### The request:
Show each line below that contains the word "Select", copied in full.

>>>

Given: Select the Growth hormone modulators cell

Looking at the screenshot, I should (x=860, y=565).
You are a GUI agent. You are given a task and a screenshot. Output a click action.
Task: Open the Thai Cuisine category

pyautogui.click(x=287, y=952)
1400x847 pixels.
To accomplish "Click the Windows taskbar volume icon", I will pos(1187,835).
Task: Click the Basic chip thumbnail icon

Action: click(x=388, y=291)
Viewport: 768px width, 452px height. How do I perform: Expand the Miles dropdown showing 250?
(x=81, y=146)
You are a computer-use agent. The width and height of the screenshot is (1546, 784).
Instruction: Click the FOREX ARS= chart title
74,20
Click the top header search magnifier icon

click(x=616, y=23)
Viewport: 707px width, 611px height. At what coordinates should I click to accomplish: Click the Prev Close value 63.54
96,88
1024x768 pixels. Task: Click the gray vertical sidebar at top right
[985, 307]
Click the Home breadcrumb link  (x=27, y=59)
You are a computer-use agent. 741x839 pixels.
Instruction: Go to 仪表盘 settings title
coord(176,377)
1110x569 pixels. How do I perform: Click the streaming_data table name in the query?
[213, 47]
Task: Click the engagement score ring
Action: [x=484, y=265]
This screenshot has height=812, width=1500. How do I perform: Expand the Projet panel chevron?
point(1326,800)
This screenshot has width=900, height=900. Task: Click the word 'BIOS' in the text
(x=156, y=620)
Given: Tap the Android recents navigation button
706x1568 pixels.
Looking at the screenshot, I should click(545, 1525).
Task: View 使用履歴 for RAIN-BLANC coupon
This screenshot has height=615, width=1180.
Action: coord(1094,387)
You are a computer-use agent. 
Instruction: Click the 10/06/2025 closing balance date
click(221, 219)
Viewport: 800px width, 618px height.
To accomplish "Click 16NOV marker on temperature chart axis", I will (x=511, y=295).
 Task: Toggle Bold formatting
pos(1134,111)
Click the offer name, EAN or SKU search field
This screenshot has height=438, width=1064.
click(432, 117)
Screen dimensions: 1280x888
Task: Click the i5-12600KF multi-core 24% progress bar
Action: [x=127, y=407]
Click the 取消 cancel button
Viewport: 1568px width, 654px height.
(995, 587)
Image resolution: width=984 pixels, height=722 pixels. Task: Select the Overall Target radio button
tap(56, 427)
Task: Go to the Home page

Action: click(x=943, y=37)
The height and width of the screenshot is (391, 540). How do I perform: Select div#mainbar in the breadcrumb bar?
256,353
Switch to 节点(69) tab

<<<

### Correct result:
Given: Select the Growth hormone modulators cell
Image resolution: width=984 pixels, height=722 pixels. Task: Select the Overall Target radio button
The height and width of the screenshot is (391, 540). How do I perform: Select div#mainbar in the breadcrumb bar?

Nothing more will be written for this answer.